Finding a path forward:
- Identify the aspect of dental treatment that is causing you anxiety. Understand that you are not alone, and dental anxiety is relatively common.
- Communicate your concerns to friends and family and find someone who can accompany you during appointments.
- Communicate with the dentist, or dental practice you feel will be the best fit for you. For some people, prioritizing quick appointments and availability is most important. For some, the gender of the doctor, their training, language or cultural background, or specific interest in managing anxious patients are more important. Dentists dedicate their professional lives to helping people through difficult procedures and many find particular satisfaction in helping anxious or phobic patients overcome their fears.
- Understand that dental treatment takes time, and it’s not in anyone’s best interest to jump into treating an anxious patient at the first appointment. Anxious patients often “just want it over with” and can further perpetuate their phobia by engaging in unplanned or sporadic treatment.
- The first appointment is to meet and discuss. If an examination is possible, then this can be completed but discussing the type of anxiety, any possible triggers, and how you need to be treated is the most important outcome of this first visit.
- Find out the extent of any treatment that is required and ensure this is communicated to you in a way that you fully understand it. There are often a number of different options to solve a dental issue, and it is an important step in anxiety management to derive empowerment from making important decisions about the future of your oral health.

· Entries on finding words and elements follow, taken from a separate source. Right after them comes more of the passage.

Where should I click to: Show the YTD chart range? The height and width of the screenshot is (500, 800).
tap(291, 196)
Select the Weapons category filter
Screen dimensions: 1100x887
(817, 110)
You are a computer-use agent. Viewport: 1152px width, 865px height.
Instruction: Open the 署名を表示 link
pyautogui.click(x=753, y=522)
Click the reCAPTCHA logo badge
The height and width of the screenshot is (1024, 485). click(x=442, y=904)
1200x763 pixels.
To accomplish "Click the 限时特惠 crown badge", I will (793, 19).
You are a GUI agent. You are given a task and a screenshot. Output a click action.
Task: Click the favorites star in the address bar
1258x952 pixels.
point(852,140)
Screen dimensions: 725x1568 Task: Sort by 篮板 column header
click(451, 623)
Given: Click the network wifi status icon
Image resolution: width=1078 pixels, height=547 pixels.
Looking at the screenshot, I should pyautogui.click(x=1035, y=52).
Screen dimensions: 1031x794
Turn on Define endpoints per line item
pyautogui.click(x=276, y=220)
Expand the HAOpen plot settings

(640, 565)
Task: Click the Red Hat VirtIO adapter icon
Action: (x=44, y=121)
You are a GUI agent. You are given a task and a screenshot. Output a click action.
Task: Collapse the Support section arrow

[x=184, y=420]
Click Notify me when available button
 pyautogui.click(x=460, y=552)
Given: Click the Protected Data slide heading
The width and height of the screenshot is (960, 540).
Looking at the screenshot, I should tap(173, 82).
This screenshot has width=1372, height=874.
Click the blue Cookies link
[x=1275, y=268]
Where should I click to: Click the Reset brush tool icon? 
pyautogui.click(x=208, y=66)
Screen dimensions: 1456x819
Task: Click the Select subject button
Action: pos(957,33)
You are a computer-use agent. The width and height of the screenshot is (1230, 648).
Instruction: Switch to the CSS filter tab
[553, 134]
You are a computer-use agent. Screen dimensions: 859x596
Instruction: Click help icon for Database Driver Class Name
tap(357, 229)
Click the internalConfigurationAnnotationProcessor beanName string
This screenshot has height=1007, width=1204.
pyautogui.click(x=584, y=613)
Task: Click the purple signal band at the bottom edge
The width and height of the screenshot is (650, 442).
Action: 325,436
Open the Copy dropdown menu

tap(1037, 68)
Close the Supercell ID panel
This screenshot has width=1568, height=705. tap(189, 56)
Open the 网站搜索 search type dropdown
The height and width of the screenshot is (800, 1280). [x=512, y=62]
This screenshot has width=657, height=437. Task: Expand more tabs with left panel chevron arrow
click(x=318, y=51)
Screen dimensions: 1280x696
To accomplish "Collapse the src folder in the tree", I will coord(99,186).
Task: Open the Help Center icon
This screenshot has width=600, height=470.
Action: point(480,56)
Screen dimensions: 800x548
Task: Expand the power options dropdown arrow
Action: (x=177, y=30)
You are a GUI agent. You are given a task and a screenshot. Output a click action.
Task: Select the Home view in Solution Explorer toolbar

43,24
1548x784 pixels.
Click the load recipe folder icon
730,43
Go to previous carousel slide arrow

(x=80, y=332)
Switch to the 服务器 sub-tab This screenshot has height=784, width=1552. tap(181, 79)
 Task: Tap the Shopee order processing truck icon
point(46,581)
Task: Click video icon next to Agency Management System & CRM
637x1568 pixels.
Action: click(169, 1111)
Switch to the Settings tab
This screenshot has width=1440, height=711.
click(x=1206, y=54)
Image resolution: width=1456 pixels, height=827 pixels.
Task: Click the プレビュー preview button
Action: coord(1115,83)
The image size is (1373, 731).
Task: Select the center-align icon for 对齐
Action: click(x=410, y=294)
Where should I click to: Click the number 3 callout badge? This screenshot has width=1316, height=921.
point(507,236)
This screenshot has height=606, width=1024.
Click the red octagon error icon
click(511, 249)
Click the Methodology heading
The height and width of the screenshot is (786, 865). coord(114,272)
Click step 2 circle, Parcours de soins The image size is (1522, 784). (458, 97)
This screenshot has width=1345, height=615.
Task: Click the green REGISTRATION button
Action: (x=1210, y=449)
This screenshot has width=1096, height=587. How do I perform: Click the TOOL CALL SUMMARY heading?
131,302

- Taking the first step: By this stage you will have identified extent of your dental anxiety, found a suitable and sympathetic dentist, and identified the extent of your oral health needs. It’s at this stage that it’s appropriate to discuss the clinical approach that will best serve your needs, which may involve the experiential minimization, or trust-building strategies outlined above. The adjunct use of sedation therapies may also be beneficial where appropriate.
Whether overcoming dental anxiety is to eat comfortably or is to strengthen the influential psychosocial components of self-esteem, the necessity for oral health is important for everyone. Developing an empathic and trustful relationship with an oral healthcare professional is possible and feeling empowered to approach this challenge on your own terms can become a source of strength which impacts across many aspects of our lives.